=== Brano da leggere ===

Tra i tanti cambiamenti portati dalla modernità, uno di particolare importanza è certamente il fatto che oggi il rapporto tra le religioni si è fatto esperienza diretta e quotidiana in ogni parte del mondo.
La rapidità e la vastità con cui il fenomeno si è manifestato, la complessità degli elementi in campo (non solo e non sempre unicamente religiosi), rendono difficile affrontare in maniera seria e ponderata questa nuova situazione. La mancanza di un orizzonte progettuale positivo e propositivo e una rincorsa alla soluzione delle emergenze, hanno come conseguenza più incomprensioni che dialoghi; più pregiudizi e chiusure che non la capacità di ascoltarsi e capirsi; più tensioni e conflitti che convivenze e incontri.
Ciò vale soprattutto per il rapporto tra Cristianesimo e Islàm.
Quale futuro ci attende? Alcuni profetizzano solo sciagure, e di ogni tipo: invasione musulmana, islamizzazione politica e culturale dell’Europa, scontro di culture, nuove “guerre sante”, ecc. Altri, al contrario, guardano con sufficienza, quasi con distacco superiore, questi problemi confidando ciecamente nel progresso della ragione, della civiltà e quindi della tolleranza reciproca.
In realtà il futuro non è ancora scritto, non è ancora definito: esso dipende, in larga parte, anche dalla volontà, dalle scelte e dagli orientamenti che ciascuno intende assumere.
È possibile ipotizzare una convivenza dialogante e serena tra soggetti diversi, nella modernità? Don Pierpaolo Conti, parroco di Villa Verucchio (una delle parrocchie più popolose della Diocesi di Rimini) e docente di “Introduzione all’Islàm”, presso l’Istituto Superiore di Scienze Religiose interdiocesano “Alberto Marvelli” di Rimini, ha scritto un libro che affronta proprio questa tematica.
Cantate al Signore un canto nuovo. Cristiani e musulmani in dialogo nella società moderna (edizioni ilPonte, pp. 304, 10 euro) è un tentativo, semplice ma diretto, di cercare una più precisa comprensione degli elementi in campo, per analizzare con maggiore chiarezza i diversi problemi e argomenti, e per esplorare vie nuove di incontro, di rispetto e di dialogo.

=== Dati forniti ===

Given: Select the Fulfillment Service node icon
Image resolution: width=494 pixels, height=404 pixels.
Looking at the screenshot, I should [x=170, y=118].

===

Consegna scritta A: Per favore, ricopia senza alcuna modifica il tratto del brano che va da "Tra i tanti" fino a "convivenze e incontri.".
Consegna scritta B: Secondo il brano, quale corso tiene don Pierpaolo Conti, e in quale istituto?
Per rispondere basati soltanto sul brano.

Risultato A:
Tra i tanti cambiamenti portati dalla modernità, uno di particolare importanza è certamente il fatto che oggi il rapporto tra le religioni si è fatto esperienza diretta e quotidiana in ogni parte del mondo.
La rapidità e la vastità con cui il fenomeno si è manifestato, la complessità degli elementi in campo (non solo e non sempre unicamente religiosi), rendono difficile affrontare in maniera seria e ponderata questa nuova situazione. La mancanza di un orizzonte progettuale positivo e propositivo e una rincorsa alla soluzione delle emergenze, hanno come conseguenza più incomprensioni che dialoghi; più pregiudizi e chiusure che non la capacità di ascoltarsi e capirsi; più tensioni e conflitti che convivenze e incontri.

Risultato B: Tiene il corso “Introduzione all’Islàm” presso l’Istituto Superiore di Scienze Religiose interdiocesano “Alberto Marvelli” di Rimini.